実際のサーバーが、指定したプロトコルでどう応答するかを curl で確認する。--http2 と --http1.1 でクライアント側から希望するプロトコルを指定し、同じサーバー・同じ URL に対して実際に使われたプロトコルを確認する。
curl -s -o /dev/null -w "requested http2 -> negotiated: HTTP/%{http_version}\n" \
--http2 https://developer.mozilla.org/
curl -s -o /dev/null -w "requested http1.1 -> negotiated: HTTP/%{http_version}\n" \
--http1.1 https://developer.mozilla.org/
1つ目は HTTP/2、2つ目は HTTP/1.1 と表示されるはずだ。
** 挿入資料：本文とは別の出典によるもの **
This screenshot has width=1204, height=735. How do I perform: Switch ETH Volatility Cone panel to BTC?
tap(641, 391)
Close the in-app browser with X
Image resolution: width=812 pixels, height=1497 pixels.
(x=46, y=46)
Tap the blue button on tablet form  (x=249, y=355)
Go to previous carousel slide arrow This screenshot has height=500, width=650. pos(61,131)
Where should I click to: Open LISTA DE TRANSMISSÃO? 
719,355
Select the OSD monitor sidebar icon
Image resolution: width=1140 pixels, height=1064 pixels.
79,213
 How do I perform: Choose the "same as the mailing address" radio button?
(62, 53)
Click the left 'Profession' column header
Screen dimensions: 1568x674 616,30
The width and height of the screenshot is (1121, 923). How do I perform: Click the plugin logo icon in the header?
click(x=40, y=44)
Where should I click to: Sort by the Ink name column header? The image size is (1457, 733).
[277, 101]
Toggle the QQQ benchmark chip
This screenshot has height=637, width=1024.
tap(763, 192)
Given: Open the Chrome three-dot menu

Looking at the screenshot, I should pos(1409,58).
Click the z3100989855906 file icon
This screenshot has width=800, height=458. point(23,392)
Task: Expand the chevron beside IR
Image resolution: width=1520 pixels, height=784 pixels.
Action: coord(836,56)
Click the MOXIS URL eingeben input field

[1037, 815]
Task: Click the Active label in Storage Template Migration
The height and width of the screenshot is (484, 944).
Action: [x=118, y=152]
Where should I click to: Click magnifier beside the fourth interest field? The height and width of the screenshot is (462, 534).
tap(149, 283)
同じサーバー・同じ URL でも、クライアントが ALPN でどちらを提示するかによって実際に使われるプロトコルが変わることを確認できる。Chrome の DevTools でも、Network タブのリクエストを選び Protocol 列を表示すると、同様に h2 / http/1.1 が見える。
- HTTP/2 は複数の TCP 接続を使って並列化を強化したものだ — 実際は逆で、HTTP/2 は1本の TCP 接続に集約し、その内部でストリームを多重化する設計だ。接続を増やすのではなく、減らした上で中身を並行化している。
- HTTP/2 に対応させれば、通信は常に速くなる — パケットロス率の高い回線では TCP層の Head-of-Line Blocking により、複数接続を使う HTTP/1.1 よりかえって不利になる場面がある。無条件に速くなるとは限らない。
- HTTP/2 のストリーム優先度を設定すれば、重要なリソースを確実に先に届けられる — RFC 9113 ではこの優先度の仕組み自体が非推奨化されており、実際の配信順序はサーバー・ブラウザの実装依存で保証されない。
- ストリーム
- HTTP/2 で1つのリクエスト・レスポンスのやり取りに割り当てられる、独立した論理的な通信の流れ。
- HPACK
- HTTP/2 で使われるヘッダー圧縮方式。静的・動的テーブルで重複するヘッダーを差分や参照番号に置き換える。
- Head-of-Line Blocking
- 先頭の処理が詰まることで後続の処理まで待たされる現象。HTTP/1.1 ではアプリケーション層で、HTTP/2 では TCP層で発生する。
- ALPN
- TLS ハンドシェイク中にクライアントとサーバーが使用するアプリケーション層プロトコルをすり合わせる拡張。
- バイナリフレーミングレイヤー
- HTTP/2 で HTTP メッセージをバイナリの「フレーム」単位に分解して送受信する層。テキストベースの HTTP/1.1 との違いの土台になる。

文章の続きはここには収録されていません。